━━━━━ Page
Sorry, but you're making assumptions on how malloc(), object sizes and minimal allocations relate. Take the pagesize and substract malloc overhead.  That's the relevant number in i386's VM model. I'd want to know about contemporary systems that allow greater granularity.

You're probably confused with arena or bucket sizes, which are irrelevant intermediaries when determining the real cost of growing Lua_State. Not all allocators use size arbitrated buckets. For example, an allocator for short running routines whose access to the regular system allocator is difficult, like the dynamic linker's, have no need for size organization.

>> 2. The only relevant size constraint isn't heap bound. If you are eg. copying states, the possibly unused user pointer is going to touch a register.
>
> Well good luck copying a Lua_State (can you spell crash?), and why would placing an extra field in a structure touch an extra register?
━━━━━━━━━━
━━━━━ Information shown
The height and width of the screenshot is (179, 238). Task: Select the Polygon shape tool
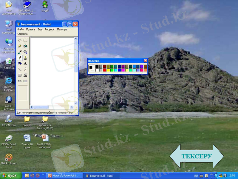[25, 75]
━━━━━━━━━━
**Tasks for this exercise:**
1. Does the malloc reply agree with each statement below? Answer yes or no for each and quote the deciding words. (a) Not every allocator uses size arbitrated buckets. (b) The relevant number is the pagesize plus malloc overhead. (c) The dynamic linker's allocator needs size organization.
2. In the malloc reply, which VM model is named as the one where the pagesize minus malloc overhead is the relevant number?
3. Copy the malloc reply from "You're probably confused" to "touch a register.", swapping "register" for "cache line".

**Full answers:**
1.
(a) Yes: "Not all allocators use size arbitrated buckets."
(b) No: "Take the pagesize and substract malloc overhead."
(c) No: "have no need for size organization."

2. i386's VM model.

3.
You're probably confused with arena or bucket sizes, which are irrelevant intermediaries when determining the real cost of growing Lua_State. Not all allocators use size arbitrated buckets. For example, an allocator for short running routines whose access to the regular system allocator is difficult, like the dynamic linker's, have no need for size organization.

>> 2. The only relevant size constraint isn't heap bound. If you are eg. copying states, the possibly unused user pointer is going to touch a cache line.